Saturday, August 29, 2009

No! to Obamacare


Guest Columnist Martha Dudley

Infant Mortality Rate (IMR) is the rate at which babies less than one year die. IMR in United States has declined steadily over past few decades from 26.0 per thousand live births in 1960 to 6.1 per thousand live births in 2000. The United States ranked 28th in the world in IMR in 1998 (NCHS, 2000), according to Vikas Singh, University of Arkansas for Medical Sciences.

Some countries receive good IMRs by simply not reporting deaths. Governments control the data sent to the United Nations.

The Canadian IMR went up when they started including data on premature or underweight babies. Other countries do not include these babies in their data, in order to improve their score.

In America, babies born preterm account for two-thirds of all infant deaths. Half of these deaths come from 2% of babies born before 32 weeks, according to Time Magazine Health Reporter Laura Blue.

Cuba is focused on low IMR at the expense of other health care.

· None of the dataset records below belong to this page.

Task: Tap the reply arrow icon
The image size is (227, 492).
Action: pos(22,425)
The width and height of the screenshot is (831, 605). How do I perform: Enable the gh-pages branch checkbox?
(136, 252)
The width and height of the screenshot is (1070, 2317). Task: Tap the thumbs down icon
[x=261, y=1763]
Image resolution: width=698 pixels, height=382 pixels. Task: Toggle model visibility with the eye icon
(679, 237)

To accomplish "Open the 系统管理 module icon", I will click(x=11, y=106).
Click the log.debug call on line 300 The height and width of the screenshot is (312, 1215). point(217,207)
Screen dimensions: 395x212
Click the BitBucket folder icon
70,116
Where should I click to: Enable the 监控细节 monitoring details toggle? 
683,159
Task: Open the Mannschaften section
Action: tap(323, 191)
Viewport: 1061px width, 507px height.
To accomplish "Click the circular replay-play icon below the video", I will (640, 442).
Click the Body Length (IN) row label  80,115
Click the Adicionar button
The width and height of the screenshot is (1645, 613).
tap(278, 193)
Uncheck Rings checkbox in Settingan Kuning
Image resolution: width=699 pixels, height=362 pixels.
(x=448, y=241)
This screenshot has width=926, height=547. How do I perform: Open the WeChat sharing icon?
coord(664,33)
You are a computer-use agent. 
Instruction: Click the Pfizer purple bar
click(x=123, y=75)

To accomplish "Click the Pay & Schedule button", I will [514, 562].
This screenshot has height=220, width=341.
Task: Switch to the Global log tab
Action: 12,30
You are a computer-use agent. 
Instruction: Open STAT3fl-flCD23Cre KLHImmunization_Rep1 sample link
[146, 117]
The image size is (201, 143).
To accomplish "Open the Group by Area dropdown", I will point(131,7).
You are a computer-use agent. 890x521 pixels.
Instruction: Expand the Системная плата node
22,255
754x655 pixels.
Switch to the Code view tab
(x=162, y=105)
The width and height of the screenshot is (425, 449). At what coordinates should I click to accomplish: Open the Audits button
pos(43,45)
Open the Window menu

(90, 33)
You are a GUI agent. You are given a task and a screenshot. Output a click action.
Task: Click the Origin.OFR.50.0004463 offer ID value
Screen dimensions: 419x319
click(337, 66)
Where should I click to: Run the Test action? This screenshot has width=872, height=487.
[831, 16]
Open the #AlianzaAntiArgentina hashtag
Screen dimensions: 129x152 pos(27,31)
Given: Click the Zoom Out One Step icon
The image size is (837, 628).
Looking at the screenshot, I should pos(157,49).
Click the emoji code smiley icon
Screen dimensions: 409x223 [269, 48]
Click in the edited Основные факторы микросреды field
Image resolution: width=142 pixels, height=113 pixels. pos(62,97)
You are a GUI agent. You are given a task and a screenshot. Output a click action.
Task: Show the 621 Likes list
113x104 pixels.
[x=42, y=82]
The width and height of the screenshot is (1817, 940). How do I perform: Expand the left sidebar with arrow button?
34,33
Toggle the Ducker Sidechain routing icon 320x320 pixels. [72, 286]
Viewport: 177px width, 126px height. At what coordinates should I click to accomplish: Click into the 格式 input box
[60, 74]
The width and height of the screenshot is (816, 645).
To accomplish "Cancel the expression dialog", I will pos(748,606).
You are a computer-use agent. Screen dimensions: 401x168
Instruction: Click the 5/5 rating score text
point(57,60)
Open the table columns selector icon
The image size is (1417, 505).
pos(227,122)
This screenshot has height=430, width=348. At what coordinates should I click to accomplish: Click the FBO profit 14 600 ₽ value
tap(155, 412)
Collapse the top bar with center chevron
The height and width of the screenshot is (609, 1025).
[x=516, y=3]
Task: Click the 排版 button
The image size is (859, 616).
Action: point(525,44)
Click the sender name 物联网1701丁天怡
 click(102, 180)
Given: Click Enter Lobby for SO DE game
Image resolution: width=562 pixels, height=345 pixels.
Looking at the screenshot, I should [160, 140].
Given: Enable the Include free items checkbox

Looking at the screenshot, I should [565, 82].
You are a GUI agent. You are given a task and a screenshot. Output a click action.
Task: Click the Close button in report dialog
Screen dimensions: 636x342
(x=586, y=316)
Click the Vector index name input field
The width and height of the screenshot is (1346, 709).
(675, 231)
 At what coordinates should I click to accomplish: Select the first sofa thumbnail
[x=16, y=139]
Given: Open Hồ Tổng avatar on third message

For instance, mothers of infants in Cuba die at a rate 4 to 5 times higher than mothers in America, according to Antonio M. Gordon, Jr. M.D., Ph.D.

Dr. Gordon notes that care that can be used for propaganda purposes receive priority, unlike public hygiene and "other health services that are rationed, denied, simply ignored..."

The United States has a life expectancy lower than most of the industrialized world because the U.S. is ethnically a far more diverse nation than most other industrialized nations, according to David Hogberg, Ph.D. He explains that you cannot use IMR or life expectancy to measure a health care system.

"Life expectancy is influenced by a host of factors other than a health care system, while infant mortality is measured inconsistently across nations," writes Dr. Hogberg.

Columnist David Limbaugh quoted health care expert Sally C. Pipes, on the quality issue: "In measuring the quality of a health care system, what really matters is how well it serves those who are sick. And it's here that American really excels."

We have the best health care in the world but, if Americans remain silent, it will be replaced with rationed health care, an abortion mandate, euthanasia, more government intrusion in your life, and higher taxes. Tell Senators Warner and Webb to vote NO! on Obamacare.